O apelo do ministro Dario Durigan (Fazenda) ao presidente do Senado, Davi Alcolumbre (União Brasil-AP), em reunião nesta terça-feira, 9, para que a “pauta bomba” com impacto de R$ 364 bilhões nas contas públicas não fosse votada, foi ignorado.
Nesta quarta-feira, 10, a CCJ (Comissão de Constituição e Justiça) da casa aprovou a PEC (Proposta de Emenda à Constituição) que cria a aposentadoria diferenciada aos agentes comunitários de saúde e aos agentes de combate às endemias, um dos tópicos que preocupam o ministro.

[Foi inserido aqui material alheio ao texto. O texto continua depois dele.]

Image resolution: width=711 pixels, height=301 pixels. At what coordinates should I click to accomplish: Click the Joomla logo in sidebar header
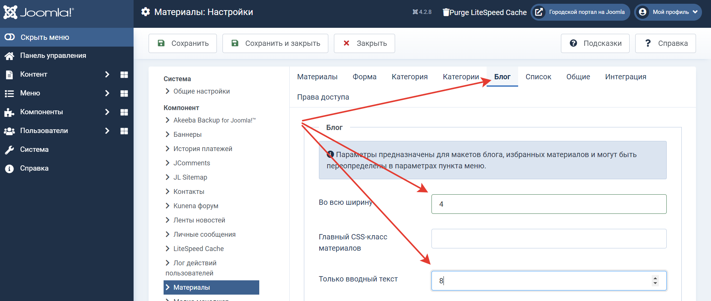coord(39,12)
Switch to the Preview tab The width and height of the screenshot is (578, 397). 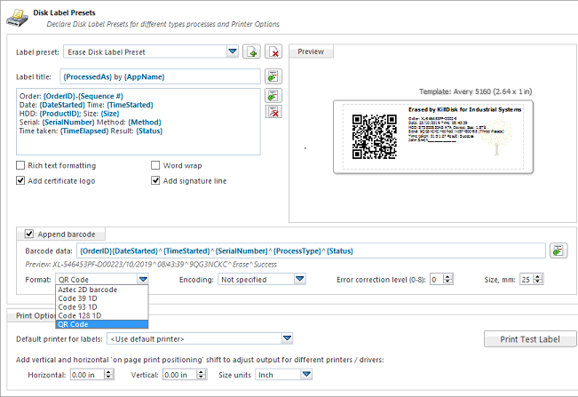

Somente o texto aprovado na CCJ tem impacto fiscal estimado em R$ 99 bilhões e segue agora para o plenário, em regime de urgência. Outras quatro propostas em tramitação no Senado podem elevar, significativamente, os gastos do governo. São as seguintes:
- PEC do Suas, que fixa em 1% do orçamento da União para a assistência social, com impacto é de R$ 38 bilhões;
- PL de renegociação de dívidas rurais: R$ 170 bilhões;
- PEC que amplia repasse para Fundo de Participação dos Municípios: R$ 10 bilhões, no primeiro ano, e
- PL de piso dos médicos e cirurgiões dentistas: R$ 47 bilhões
Para ser aprovado no plenário, o texto votado nesta quarta-feira precisa do apoio de pelo menos 49 senadores, em dois turnos.